Output of the FCHNN: The model obtained after the network learning of the FCHNN can be applied to the mapping of image features other than those in the training set. For any given input image, first, we can extract the corresponding image features as the input of the FCHNN, extract the output of the FCHNN through forward propagation, and do the following:

b_{i} = sign (W^{T} f (z_{i}; θ) + v)

(12)

where

b_{i}

represents the final hash codes.

4. Experiments and Discussion

Extensive experiments were conducted on five recently released large-scale datasets, namely, AID [25], NWPU [26], PatternNet [27], RSI-CB128 [28], and RSI-CB256 [28], as shown in Figure 2. AID contains 30 RSI scene classes collected from multi-source-based Google Earth imagery, including 10,000 RGB images with 600 × 600 pixels. Each class consists of different numbers of images, ranging from 220 to 420; the spatial resolution of this dataset ranges from 0.5 to 8 m. NWPU contains 45 RSI scene classes collected from Google Earth, including 31,500 RGB images with 256 × 256 pixels. Each class contains 700 images, and the spatial resolution of this dataset ranges from 0.2 to 30 m in most cases. PatternNet contains 38 RSI classes collected from Google Earth imagery or the Google Maps API, including 30,400 RGB images with 256 × 256 pixels. Each class contains 800 images, and the spatial resolution of this dataset ranges from 0.062 to 4.693. RSI-CB is composed of RSI-CB128 and RSI-CB256, which are two large-scale RSI datasets collected from Google Earth and Bing Maps. RSI-CB128 contains 45 RSI scene classes, including more than 36,000 RGB images with 128 × 128 pixels. RSI-CB256 contains 35 RSI scene classes, including more than 24,000 RGB images with 256 × 256 pixels. The resolution of RSI-CB (both RSI-CB128 and RSI-CB256) ranges from 0.22 to 3 m.

Figure 2. Datasets. From top to bottom: AID, NWPU, PatternNet, RSI-CB128, and RSI-CB256.

A.: Experimental setup and evaluation strategy

Each dataset was randomly divided into five parts—four parts for training and one for testing. Given a dataset, the fine-tuning process of CaffeNet or VGG-VD16 was performed on the training set with a workstation with a 3.4 GHz Intel CPU and 32 GB of memory, and an NVIDIA Quadro K2200 GPU was used for acceleration. The fine-tuning parameters, such as the learning rate, batchSize, weightDecay, and momentum, were set to 0.001, 256, 0.0005, and 0.9, respectively.

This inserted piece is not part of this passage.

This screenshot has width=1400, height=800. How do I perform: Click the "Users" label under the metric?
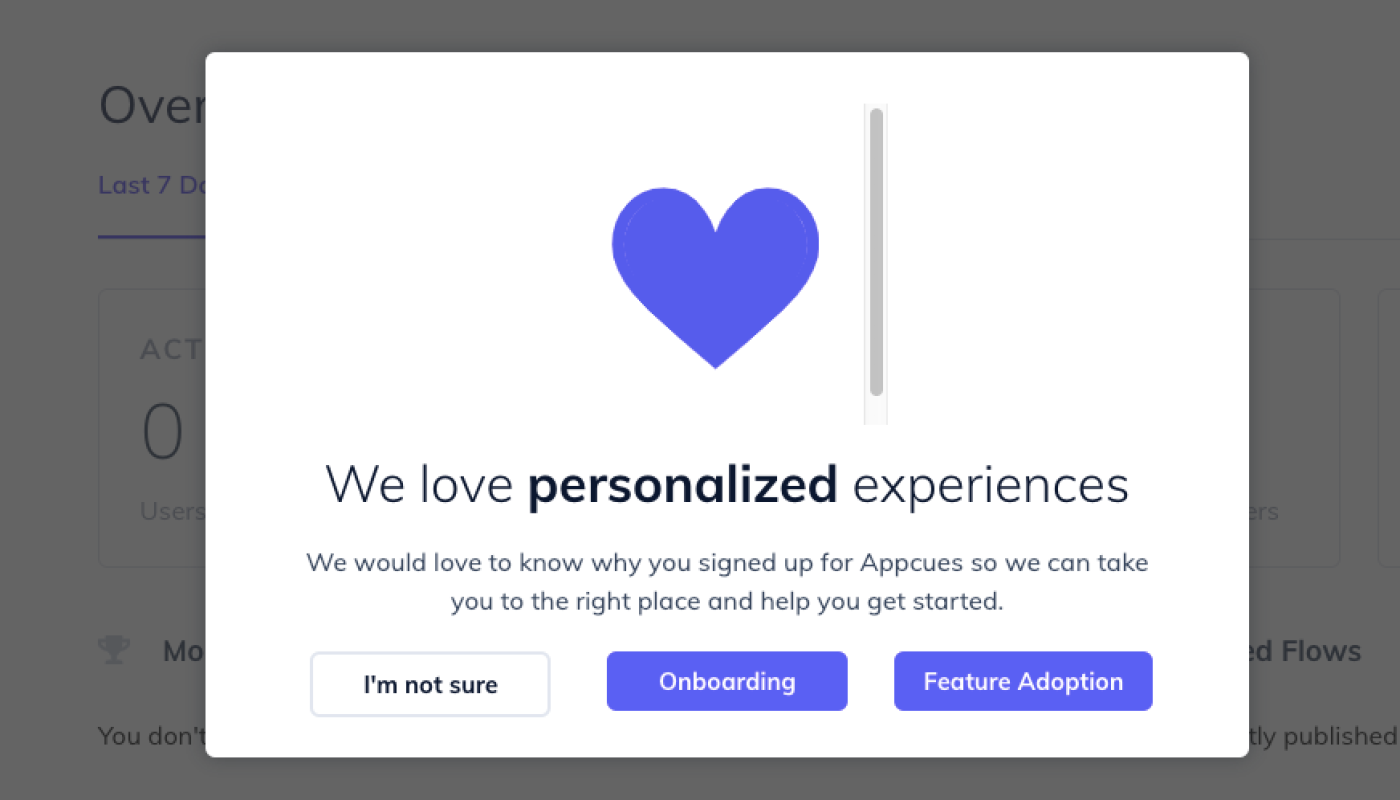172,512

For the FCHNN, we used a validation set to choose the hyper-parameters

s, α,

and

β

, and we found that good performance could be achieved by setting

s = 2, α = 50

, and

β = 1

, which were then used for all dataset experiments with

d = 16, d = 32,

and

d = 64

, where

s = 2

was the similarity factor. After the feature vectors were normalized, they needed to be dot-multiplied by 500. In the experiment, to better adapt the Fisher vector to the FCHNN, we found that scaling up the Fisher vector by a certain ratio could improve the accuracy of hash retrieval. Thus, 500 was the empirical value that we obtained after a series of comparative analyses. Of course, if we did not scale up the Fisher vector, we could also obtain a considerable retrieval effect.

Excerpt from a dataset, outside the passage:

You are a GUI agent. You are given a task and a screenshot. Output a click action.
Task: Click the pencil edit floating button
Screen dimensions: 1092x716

To evaluate the retrieval performance, each image (represented by binary codes) in the testing dataset was used as a query to sequentially compute the Hamming distance between the query and training images in order to obtain the ranking results, which were then used to compute the average precision. The final mean average precision (mAP) [18,29,30] was the averaged result over all queries. Precision–recall curves were also used to plot the tradeoff between precision (Precision = TP/(TP + FP)) and recall (Recall = TP/(TP + FN)), where TP is a true positive, FP is a false positive, and FN is a false negative.

B.: Evaluation of the retrieval performance

Given a training dataset with multiple classes, the optimization of the FCHNN was based on supervised learning with back-propagation (BP) by computing the derivatives of a defined objective function. The supervised information could be obtained with pairs of images (similar or dissimilar) from the training dataset; meanwhile, the objective function was based on pairwise images (labels).

Unlike DPSH and DHNNs, the FCHNN has a small-sized network architecture and learns the linear–nonlinear transformation with multiple layers for mid-level or deep features, rather than the original image. There are two differences between DPSH [31] and the proposed FCHNN in terms of optimization: (1) Firstly, the weighted sigmoid function is selected to allow the FCHNN to have better performance; (2) secondly, the FCHNN introduces another constraint term in order to improve the convergence of the network learning.

Table 1 and Figure 3 show comparisons of the hash retrieval performance (mAP) on five datasets, on which four methods were compared; these were PRH [8], KULSH [32], KSLSH [32], and DPSH [24,31]. PRH is a method of learning hash functions by using a locally random strategy. Firstly, images are mapped to Hamming space in a data-independent manner by using a random projection algorithm. Secondly, learning transforms the weight matrix from the training data of remote sensing images in a more efficient way. However, this method only extracts GIST features; it is a hash coding method based on handcrafted features. For a comprehensive comparative analysis, we further combined PRH with BOW and Fisher vector coding in order to extract mid-level features and use them for hash coding. KULSH [32,33,34] is based on the LSH method, and it is for achieving fast processing of kernel data with arbitrary kernel functions. KULSH [35] only exploits the BOVW method. Similarly, in order to ensure the comprehensiveness of our comparative research, we also combined the KULSH method with the GIST features and the Fisher vector coding method as the middle-layer expression, and then with hash coding. KSLSH [32,36] is a limited supervised method that uses similar and dissimilar pairwise information, achieves high-quality hash function learning based on sufficient training datasets, and, finally, maps data to Hamming space. The distance within similar data is the smallest, and the distance within dissimilar data is the largest in the Hamming space.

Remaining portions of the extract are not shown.